Participant  Name: Ana Rosa Maroto Gomez

University: University of Architecture at Madrid

Country: France

 

However, during the monsoon season, heavy floods in the river level raze this kind of settlements. To solve this problem, the city of Ahmedabad has built a concrete wall along 10.5 km on both sides of the river to control this flow, but far from reconnecting the city with the river, this wall becomes a physical barrier that breaks any social and economical activity linked before with the river.

 

The proposal tries to suture the gap with an opened system, as if it was a needle (wood bars) and a thread (steel cables), using traditional materials with a modern sense.

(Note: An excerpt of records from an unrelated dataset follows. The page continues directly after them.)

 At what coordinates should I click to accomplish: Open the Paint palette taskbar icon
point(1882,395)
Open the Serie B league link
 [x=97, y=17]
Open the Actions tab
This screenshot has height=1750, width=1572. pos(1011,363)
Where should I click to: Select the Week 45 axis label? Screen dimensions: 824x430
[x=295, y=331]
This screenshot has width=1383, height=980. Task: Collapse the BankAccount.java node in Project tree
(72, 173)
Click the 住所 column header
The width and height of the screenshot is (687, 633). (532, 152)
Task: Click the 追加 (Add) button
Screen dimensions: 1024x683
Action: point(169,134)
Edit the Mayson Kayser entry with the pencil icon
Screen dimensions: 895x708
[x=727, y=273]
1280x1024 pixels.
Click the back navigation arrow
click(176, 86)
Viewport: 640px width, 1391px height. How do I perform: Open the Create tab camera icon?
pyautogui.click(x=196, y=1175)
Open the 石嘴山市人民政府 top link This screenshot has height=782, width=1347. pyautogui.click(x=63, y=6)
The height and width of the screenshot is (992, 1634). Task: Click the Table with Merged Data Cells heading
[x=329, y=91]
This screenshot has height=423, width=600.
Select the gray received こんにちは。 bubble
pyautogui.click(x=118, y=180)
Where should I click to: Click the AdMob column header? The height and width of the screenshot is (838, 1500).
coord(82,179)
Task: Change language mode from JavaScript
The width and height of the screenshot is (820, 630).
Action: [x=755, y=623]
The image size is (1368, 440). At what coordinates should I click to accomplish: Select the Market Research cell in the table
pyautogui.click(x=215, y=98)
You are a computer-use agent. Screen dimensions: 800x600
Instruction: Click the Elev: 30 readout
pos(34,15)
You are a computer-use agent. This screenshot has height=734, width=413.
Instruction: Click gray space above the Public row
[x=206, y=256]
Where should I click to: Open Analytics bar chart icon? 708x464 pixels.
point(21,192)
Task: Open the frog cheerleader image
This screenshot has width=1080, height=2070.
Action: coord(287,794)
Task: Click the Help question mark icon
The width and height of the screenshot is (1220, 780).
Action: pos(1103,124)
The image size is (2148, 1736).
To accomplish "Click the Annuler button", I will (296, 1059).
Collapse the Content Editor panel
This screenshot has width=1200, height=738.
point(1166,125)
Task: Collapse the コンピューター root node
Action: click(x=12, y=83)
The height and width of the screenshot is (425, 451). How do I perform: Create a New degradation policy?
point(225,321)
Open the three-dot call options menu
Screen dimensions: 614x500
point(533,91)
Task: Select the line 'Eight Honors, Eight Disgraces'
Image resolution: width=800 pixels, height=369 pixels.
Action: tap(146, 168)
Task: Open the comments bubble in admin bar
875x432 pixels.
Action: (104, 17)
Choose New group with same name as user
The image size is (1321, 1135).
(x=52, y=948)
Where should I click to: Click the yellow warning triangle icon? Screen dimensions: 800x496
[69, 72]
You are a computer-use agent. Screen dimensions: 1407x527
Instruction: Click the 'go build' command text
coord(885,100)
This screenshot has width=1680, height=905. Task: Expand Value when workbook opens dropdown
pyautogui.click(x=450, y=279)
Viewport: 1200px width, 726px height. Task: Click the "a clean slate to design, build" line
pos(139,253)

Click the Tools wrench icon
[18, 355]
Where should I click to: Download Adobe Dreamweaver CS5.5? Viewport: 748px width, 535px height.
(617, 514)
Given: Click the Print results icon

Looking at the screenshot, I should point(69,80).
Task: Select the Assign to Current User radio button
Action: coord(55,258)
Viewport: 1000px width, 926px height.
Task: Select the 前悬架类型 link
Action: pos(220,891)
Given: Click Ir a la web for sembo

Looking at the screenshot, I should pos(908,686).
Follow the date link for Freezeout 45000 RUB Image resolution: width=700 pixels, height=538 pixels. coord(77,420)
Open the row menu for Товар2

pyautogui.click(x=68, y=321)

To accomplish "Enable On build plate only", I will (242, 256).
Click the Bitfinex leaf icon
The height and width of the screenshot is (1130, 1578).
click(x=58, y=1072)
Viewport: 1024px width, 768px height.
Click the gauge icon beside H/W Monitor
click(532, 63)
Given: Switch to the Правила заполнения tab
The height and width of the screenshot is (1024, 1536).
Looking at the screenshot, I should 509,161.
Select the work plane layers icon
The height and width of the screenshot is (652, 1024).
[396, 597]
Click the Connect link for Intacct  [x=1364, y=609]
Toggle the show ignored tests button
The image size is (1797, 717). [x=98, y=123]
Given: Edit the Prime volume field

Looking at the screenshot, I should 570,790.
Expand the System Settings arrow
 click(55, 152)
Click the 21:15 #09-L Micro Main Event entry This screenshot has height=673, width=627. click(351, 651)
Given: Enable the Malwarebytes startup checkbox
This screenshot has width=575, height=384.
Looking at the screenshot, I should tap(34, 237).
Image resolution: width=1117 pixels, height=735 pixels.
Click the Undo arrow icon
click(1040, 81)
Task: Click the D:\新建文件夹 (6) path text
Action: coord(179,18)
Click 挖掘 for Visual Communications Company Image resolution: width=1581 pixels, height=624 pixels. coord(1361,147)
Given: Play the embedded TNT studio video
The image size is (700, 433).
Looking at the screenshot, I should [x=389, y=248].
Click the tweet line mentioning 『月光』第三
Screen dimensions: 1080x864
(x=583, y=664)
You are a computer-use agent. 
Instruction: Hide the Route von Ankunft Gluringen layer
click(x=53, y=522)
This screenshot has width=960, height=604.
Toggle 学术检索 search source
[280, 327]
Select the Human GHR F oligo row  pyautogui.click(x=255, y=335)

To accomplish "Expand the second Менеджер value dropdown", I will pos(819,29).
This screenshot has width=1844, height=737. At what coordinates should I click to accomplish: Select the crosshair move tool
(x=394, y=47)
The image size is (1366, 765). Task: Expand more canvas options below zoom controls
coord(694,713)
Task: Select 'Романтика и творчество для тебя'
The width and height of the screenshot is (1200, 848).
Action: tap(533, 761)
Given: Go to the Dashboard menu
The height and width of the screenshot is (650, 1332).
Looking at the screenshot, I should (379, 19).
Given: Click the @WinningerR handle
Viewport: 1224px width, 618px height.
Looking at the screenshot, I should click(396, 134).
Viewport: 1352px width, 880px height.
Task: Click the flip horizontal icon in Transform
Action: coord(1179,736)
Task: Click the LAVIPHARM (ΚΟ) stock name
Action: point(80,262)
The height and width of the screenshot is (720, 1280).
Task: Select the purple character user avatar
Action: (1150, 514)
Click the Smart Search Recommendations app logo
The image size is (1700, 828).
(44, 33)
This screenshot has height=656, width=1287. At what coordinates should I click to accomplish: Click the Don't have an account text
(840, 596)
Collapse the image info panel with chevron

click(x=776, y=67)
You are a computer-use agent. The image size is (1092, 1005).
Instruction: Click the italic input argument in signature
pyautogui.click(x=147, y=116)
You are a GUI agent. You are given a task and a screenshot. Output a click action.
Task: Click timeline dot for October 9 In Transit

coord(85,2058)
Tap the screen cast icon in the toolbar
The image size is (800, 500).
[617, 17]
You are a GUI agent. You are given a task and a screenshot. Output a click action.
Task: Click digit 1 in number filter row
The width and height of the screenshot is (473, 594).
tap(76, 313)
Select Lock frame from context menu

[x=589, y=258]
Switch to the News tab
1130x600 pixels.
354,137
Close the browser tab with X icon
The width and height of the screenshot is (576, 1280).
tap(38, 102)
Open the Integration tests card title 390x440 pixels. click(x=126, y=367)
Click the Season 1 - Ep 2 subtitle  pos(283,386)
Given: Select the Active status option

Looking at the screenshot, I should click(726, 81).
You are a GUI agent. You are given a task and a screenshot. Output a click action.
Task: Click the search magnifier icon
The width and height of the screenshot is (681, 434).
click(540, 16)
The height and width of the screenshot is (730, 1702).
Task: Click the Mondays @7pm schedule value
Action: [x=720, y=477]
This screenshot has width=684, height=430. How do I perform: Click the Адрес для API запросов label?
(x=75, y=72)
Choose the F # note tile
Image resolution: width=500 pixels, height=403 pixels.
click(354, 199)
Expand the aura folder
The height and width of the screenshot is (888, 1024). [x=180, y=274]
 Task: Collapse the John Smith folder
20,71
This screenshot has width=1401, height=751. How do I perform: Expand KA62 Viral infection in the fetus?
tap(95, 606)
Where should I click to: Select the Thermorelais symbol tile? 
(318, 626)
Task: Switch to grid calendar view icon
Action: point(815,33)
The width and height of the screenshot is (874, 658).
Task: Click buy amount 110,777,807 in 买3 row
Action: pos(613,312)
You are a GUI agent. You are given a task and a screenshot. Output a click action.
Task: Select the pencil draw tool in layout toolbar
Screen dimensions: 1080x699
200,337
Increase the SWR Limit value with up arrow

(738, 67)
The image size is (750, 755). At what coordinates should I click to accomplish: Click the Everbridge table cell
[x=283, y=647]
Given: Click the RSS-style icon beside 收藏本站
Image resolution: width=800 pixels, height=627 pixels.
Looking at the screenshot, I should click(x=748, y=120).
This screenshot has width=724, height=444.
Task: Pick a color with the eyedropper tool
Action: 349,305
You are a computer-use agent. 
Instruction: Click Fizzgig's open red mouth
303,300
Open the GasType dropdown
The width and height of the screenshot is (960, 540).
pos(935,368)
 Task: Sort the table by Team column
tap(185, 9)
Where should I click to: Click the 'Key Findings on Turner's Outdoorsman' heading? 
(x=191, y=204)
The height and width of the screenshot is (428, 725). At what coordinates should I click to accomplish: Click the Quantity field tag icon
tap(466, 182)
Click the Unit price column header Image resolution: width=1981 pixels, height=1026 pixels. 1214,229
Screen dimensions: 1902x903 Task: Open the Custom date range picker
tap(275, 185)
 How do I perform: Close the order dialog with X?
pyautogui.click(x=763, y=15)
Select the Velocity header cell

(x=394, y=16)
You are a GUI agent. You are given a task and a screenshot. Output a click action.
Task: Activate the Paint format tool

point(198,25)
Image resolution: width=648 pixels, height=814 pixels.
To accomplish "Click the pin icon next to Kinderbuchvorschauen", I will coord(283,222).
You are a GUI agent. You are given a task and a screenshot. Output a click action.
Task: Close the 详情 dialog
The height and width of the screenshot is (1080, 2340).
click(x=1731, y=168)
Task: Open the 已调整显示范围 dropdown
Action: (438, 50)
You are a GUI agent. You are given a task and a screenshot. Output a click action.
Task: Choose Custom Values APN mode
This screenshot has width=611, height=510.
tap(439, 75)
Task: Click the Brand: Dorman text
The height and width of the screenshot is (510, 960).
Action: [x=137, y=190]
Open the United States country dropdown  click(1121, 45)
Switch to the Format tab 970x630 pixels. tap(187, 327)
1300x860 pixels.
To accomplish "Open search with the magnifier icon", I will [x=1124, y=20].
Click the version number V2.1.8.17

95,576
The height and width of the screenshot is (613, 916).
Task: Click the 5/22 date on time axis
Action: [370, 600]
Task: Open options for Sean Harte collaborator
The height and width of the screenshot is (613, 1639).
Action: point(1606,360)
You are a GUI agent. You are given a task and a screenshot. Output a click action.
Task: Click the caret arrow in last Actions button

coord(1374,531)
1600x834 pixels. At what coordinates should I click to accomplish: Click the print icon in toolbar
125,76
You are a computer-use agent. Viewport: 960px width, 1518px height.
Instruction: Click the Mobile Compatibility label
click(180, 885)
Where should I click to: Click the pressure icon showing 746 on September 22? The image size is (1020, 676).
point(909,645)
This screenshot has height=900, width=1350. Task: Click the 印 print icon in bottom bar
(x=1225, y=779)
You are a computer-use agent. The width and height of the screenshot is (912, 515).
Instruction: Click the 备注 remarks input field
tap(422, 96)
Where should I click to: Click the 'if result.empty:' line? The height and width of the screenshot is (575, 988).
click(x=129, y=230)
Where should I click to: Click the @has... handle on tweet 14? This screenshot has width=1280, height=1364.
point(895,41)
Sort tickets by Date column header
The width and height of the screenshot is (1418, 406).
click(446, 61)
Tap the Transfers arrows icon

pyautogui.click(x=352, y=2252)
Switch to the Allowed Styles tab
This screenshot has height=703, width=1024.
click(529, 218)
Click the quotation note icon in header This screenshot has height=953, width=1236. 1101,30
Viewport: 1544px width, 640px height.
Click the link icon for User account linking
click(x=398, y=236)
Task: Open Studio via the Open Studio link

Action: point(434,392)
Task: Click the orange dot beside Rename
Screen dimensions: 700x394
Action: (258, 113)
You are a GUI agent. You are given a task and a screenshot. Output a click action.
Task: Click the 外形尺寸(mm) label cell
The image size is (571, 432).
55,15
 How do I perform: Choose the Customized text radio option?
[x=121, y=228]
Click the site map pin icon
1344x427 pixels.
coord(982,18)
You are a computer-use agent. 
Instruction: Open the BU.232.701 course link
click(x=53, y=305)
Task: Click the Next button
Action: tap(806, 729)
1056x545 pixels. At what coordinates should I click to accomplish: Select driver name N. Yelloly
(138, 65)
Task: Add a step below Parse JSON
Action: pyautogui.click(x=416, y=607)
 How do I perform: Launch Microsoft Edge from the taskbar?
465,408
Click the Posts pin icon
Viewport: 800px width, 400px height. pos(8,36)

The exisiting wall, which initially was a gap between the city and the river, becomes a support for new happenings.

 

In this way, I generate a textile matt which transmits the weight through its fibers. It allows new relations with the existing thanks to the internal program (dwellings, markets, urban gardens … etc). Besides, recycling simple everyday objects such as a bicycle wheel can become a waterwheel that allows the irrigation of new urban gardens. It means that the water of the river is used by this kind of structures to introduce the river into the public life. This technology is designed with environmental, ethical, cultural, social and economic aspects of the community they serve, recycling elements of everyday life. In view of these considerations, it demands fewer sources, it is easier to maintain and it will have less social impact (because users are able to recognize everyday elements). In the same way, it allows a new esthetical dialogue with the city facade thanks to the reinterpretation of traditional elements such as wood. It generates a place with fuzzy boundaries, smooth transitions, all the activities flow with the rest of the space that sorrounds them.

 

In short, in a period of crisis, we must consider carefully about how to reinvent the way that we think. What I have learnt from my experience in India is that everything in real life is constanly changing, and all around us must be able to grow, to change, to be adapted to new situations without forgetting our past. The question is how to build bridges between the past and the present, how to sew up traditional elements with the modern ones to reinterpretate our traditional ways of construction. We need to understand that everything around us is in a constant motion, we cannot design final places because our buildings are included as a part of a larger system where nothing is fixed, everything is constantly changing.